What you will do
Search term "accomplish": copy each line of the data containing it.
[Opening Dataset content section]
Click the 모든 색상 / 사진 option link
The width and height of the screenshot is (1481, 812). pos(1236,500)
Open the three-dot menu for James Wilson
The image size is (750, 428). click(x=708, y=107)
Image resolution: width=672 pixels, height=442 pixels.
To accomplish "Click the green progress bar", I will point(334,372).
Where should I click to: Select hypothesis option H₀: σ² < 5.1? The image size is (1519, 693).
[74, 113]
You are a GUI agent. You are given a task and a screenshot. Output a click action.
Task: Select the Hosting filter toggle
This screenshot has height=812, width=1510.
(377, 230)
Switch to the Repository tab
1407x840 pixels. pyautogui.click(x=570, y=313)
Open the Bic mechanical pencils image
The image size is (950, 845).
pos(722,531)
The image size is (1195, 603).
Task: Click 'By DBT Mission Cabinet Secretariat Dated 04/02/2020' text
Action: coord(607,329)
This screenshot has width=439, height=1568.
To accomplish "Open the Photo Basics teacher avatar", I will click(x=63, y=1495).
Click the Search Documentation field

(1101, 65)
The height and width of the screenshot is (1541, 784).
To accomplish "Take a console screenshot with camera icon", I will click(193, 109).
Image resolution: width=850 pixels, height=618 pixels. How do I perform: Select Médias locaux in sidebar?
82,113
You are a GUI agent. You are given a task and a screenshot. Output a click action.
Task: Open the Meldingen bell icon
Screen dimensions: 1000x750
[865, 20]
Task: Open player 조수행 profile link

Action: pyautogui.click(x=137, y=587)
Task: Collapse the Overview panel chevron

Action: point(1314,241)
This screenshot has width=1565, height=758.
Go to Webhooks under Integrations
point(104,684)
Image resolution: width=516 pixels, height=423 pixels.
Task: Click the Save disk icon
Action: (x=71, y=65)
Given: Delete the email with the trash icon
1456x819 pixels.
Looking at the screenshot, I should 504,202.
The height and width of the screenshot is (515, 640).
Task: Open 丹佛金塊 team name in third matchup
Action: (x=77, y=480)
[Closing Dataset content section]
Answer to this task
To accomplish "Click the green progress bar", I will point(334,372).
To accomplish "Open the Photo Basics teacher avatar", I will click(x=63, y=1495).
To accomplish "Take a console screenshot with camera icon", I will click(193, 109).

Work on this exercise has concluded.